With no choice but to recognize the problem, the 2017 Canadian Guideline for Opioid Therapy and Chronic Noncancer Pain was released May 8, calling on doctors who treat people with chronic pain to restrict the prescribing of opioid drugs like Percocet, OxyContin, Dilaudid and morphine.

Their first line of action is now to be prescribing non-drug treatments and non-opioid drugs before turning to a prescription for opioids. They say that opioids should only be prescribed after other treatments are tried and only after other treatments are given a fair trial.

Doctors are also dissuaded from prescribing opioids to patients with a prior history of alcohol or drug abuse or active mental health disorder.

The recommendations also address the escalating needs of opioid users, establishing a maximum dose of 50 to 90 mg a day.

Gervais said some of these methods may have helped when he was initially dealing with pain, but he’s concerned about what happens to those who have already developed an addiction being put on a prescription cap.

Increasing tolerance requires an ever-increasing dose of drugs and once tolerance has been built, that’s when things get complicated.

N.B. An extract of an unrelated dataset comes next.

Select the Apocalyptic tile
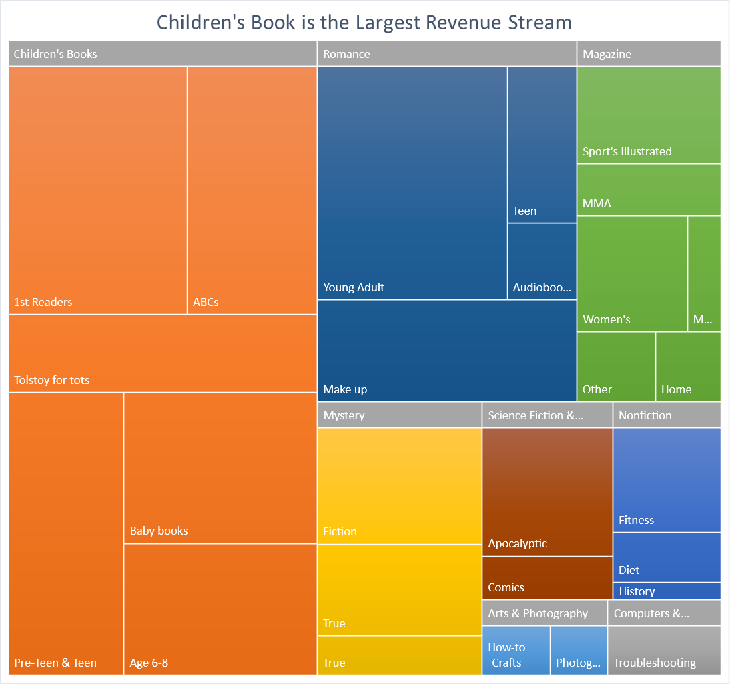 (x=547, y=492)
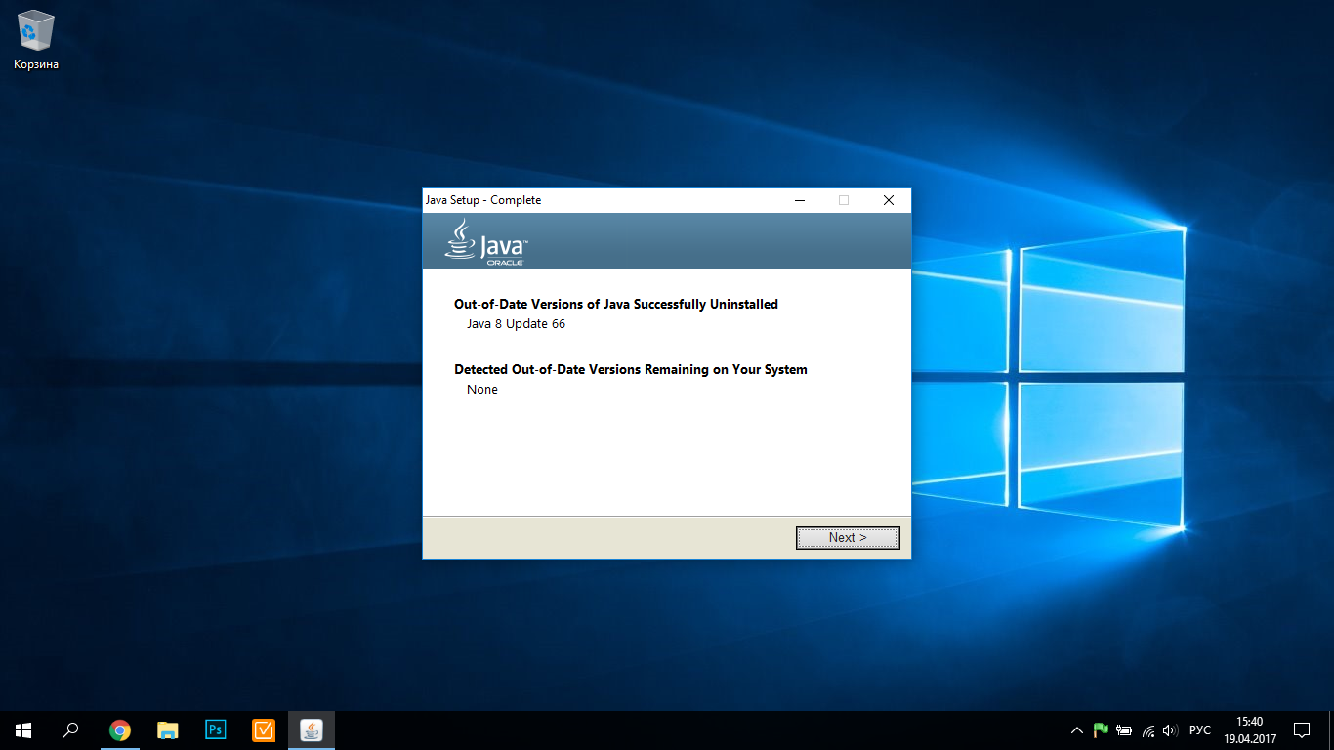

“When government initially decided they wanted to get everyone off of it, people started struggling to find doctors to help,” he said, of a mandate that predated the new round of recommendations.

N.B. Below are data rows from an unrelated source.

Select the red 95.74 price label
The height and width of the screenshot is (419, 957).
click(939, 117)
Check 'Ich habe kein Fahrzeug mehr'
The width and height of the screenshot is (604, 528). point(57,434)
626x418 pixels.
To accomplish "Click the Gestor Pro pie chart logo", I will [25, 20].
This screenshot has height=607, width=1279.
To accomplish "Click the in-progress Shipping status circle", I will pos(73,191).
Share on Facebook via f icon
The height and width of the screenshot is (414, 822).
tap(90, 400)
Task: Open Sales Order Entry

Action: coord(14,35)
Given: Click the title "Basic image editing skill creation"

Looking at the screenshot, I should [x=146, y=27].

“I was told I’d just have to deal with it and find other ways to deal with the pain. I wasn’t given an answer on what that would be.”

The sudden change in tack caused many to go to the streets to meet their needs.

Gervais wasn’t much better off. The doctor who had long treated him cut him off, but he said he was lucky to find another who picked up the prescription to ensure that Gervais would have safe access to medication.

Then he took another course of action.

To address what’s become a well-established addiction, Gervais decided to do a quick detox and then get prescribed Suboxone, a drug that blocks the effects of opioids.

“This new program in Victoria called the rapid detox opiate withdrawal is a brutal program but it gets you off quick and gets you going back to your life,” said Gervais.

“I want to just strongly, strongly say that if you are going to have surgery or if you have pain in any way and you have an option to start on opiates or not—don’t. Trust me when I say the physical pain you will be masking is nothing in comparison to the life and years you will lose from starting on that medication.”

Being on Suboxone, he said, isn’t exactly freedom, but it’s a step in the right direction and a step he hopes more opioid addicts take, while more of the community learn about what’s created the issues at hand.

“It makes me so angry,” he said. “I see a lot of people being blamed for being addicts who really didn’t understand what they were getting into to begin with.”